Una realtà molto importante sta nascendo proprio in Sicilia, dove due catanesi hanno fondato Affiliax Group Srl una startup innovativa che oltre a sfruttare il cashback da parte delle più importanti realtà online come Expedia, TelecomItalia, Zalando, Volagratis, Unieuro, Monclick, Euronics Groupon solo per citarne alcune ha implementato il servizio creando un vero e proprio marketplace dove sia aziende che privati possono proporre i propri servizi e sfruttare le proprie competenze il proprio talento ed il proprio tempo diventando veri e propri “PROSUMER” quindi produser e Consumer.

Non sarebbe fantastico se ci fosse un sito dove gli utenti guadagnano sfruttando le proprie competenze

ed il proprio tempo e dove gli utenti guadagnano sia dai propri acquisti che da quelli dei propri amici?” 

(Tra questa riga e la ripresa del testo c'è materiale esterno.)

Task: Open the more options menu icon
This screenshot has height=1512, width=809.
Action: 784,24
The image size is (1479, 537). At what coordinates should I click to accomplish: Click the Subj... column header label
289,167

Da questa intuizione è nata l’idea di Affiliax.com, la piattaforma 100% italiana  SEMPLICE, INNOVATIVA, EFFICACE che sfrutta appieno la Sharing Economy ed il Marketing delle Affiliazioni permettendo agli utenti di  GUADAGNARE condividendo la propria professionalità ed il proprio tempo e RISPARMIARE  dai loro acquisti (e da quelli dei loro amici) ricevendo indietro parte della loro spesa che possono successivamente riutilizzare per l’acquisto di altri servizi o chiederne il rimborso in denaro.

La piattaforma è destinata sia a privati che ad aziende ed  ha l’obiettivo di far incontrare “offerte di lavoro” con “domanda di servizi locali”  in pochi minuti per aiuti in casa o in ufficio, la realizzazione di un sito web, portare il cane a spasso, fare la spesa, tagliare l’erba in giardino,  dare lezioni private ecc… e di conseguenza consente a chi svolge i compiti di guadagnare facilmente denaro creando un semplice coupon e presentandosi nel modo giusto…ma non solo AFFILIAX è molto di più infatti mette a disposizione un grande network dove poter acquistare servizi e prodotti senza cambiare le proprie abitudini giornaliere e avere la possibilità di guadagnare e risparmiare sempre sfruttando il CASHBACK

La piattaforma ha anche un aspetto sociale in quanto ha creato con la collaborazione dell’associazione “idee a confronto” e con il patrocinio del Comune di Catania, Confcommercio e Confesercenti il progetto “NOSpreco” che  ha l’obiettivo di ridurre lo spreco alimentare, ridurre i rifiuti inutili ed aiutare i bisognosi.